The latest edition of Monitor, the Unit’s regular news update on constitutional issues, was published today. The Brexit vote happened more than five years ago, but many of the the worrying constitutional trends that characterised the years that immediately followed the referendum remain a part of public life. Here, in the lead article from Monitor 79, Unit Director Meg Russell and Deputy Director Alan Renwick express serious concerns about a repeated lack of parliamentary scrutiny, proposed changes to the way elections are overseen and conducted, standards in public life, the proper role of government, and the effect of all four on the perception of our public servants.
Each new issue of Monitor for the last three years has reported on torrid developments in UK constitutional politics. Brexit, the 2019 general election and COVID-19 all raised new and difficult questions about democratic governance and the balance of power between our institutions. As the political dominance of the pandemic fades, and matters tentatively approach something closer to ‘normal’, constitutional controversy nonetheless remains centre stage.
A major question raised in the previous Monitor, and bubbling for some time before that, is whether the UK is witnessing a kind of ‘democratic backsliding’, whereby elected politicians gradually dismantle the checks and balances that constrain their power. The UK government’s legislative programme, and its wider activities as reported in this issue, have done little to soothe those fears. A valuable new online tracker, launched in October by the Public Law Project, allows for systematic exploration of constitutional developments throughout the period of the Johnson government.

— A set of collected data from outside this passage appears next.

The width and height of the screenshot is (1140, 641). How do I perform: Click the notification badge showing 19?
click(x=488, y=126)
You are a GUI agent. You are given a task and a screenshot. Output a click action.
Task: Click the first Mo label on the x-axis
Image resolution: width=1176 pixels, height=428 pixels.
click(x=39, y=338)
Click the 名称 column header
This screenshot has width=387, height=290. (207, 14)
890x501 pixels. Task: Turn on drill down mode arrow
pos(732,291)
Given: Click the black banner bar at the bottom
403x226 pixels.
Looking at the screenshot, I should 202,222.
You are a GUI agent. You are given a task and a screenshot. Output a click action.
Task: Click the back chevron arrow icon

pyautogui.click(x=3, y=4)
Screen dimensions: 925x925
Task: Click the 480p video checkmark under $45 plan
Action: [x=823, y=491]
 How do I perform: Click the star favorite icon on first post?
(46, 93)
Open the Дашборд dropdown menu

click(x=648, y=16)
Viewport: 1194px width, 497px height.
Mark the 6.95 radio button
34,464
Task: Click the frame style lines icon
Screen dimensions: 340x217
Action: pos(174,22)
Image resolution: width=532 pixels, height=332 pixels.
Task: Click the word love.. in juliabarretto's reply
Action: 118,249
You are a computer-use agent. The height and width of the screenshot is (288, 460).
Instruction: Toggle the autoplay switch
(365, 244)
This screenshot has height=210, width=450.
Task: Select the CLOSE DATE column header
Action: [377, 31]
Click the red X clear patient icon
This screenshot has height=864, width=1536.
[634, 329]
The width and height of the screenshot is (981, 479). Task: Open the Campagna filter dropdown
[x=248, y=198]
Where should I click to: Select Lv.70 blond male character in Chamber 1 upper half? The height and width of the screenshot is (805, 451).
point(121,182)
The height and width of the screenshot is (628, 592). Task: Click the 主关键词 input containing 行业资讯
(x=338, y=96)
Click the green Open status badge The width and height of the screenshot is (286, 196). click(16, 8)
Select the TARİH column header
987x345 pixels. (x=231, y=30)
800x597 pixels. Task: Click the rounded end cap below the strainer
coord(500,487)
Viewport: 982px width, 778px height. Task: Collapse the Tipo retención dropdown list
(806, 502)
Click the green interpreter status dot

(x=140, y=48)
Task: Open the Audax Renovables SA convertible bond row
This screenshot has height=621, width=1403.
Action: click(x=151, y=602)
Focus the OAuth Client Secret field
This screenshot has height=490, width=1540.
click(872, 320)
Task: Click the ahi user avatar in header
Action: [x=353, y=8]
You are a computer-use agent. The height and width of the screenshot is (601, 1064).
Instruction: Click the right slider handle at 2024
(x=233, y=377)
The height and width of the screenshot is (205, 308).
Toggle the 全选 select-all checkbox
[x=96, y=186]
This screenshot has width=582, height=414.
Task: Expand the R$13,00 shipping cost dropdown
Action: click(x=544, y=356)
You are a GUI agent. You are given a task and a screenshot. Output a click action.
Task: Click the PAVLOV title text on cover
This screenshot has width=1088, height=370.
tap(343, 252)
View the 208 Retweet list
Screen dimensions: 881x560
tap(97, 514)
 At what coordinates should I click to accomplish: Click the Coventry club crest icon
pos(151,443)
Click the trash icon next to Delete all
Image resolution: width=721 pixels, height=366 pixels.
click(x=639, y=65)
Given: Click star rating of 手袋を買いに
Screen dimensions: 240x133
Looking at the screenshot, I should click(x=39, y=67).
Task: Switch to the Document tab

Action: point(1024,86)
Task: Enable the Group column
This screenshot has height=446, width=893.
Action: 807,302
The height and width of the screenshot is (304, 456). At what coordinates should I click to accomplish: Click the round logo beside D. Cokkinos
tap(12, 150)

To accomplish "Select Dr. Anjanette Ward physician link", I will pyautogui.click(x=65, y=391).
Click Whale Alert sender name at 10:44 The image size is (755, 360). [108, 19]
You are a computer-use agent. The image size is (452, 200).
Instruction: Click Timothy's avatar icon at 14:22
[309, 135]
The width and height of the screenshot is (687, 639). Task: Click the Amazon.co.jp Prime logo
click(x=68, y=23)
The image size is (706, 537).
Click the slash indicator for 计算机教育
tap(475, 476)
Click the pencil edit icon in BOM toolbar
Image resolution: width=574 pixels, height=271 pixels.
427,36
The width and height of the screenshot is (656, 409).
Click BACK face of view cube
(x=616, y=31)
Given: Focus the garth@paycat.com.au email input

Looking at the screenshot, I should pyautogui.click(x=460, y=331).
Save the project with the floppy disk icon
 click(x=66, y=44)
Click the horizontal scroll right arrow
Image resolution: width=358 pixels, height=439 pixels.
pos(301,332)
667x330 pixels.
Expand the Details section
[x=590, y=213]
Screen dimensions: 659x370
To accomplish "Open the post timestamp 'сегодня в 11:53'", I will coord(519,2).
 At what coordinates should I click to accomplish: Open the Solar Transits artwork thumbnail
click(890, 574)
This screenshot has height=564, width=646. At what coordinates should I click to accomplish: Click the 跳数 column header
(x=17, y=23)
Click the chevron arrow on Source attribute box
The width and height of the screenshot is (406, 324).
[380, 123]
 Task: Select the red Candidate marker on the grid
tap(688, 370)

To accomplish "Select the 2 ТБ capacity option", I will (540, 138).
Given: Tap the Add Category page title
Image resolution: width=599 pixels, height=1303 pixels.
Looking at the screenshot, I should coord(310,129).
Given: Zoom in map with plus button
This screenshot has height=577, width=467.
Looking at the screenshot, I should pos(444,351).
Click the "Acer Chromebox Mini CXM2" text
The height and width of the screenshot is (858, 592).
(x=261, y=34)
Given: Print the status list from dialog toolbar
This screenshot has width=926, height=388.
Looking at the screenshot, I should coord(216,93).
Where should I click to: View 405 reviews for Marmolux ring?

The action that achieved greatest cut-through was the government’s extraordinarily ill-judged attempt to change how allegations of misconduct against MPs are dealt with, in response to dissatisfaction with the outcome of a given case – that of Conservative former cabinet minister Owen Paterson. The mechanism proposed for the review – a Commons committee with a government majority – was also entirely inappropriate. The ensuing controversy was still raging as Monitor went to press.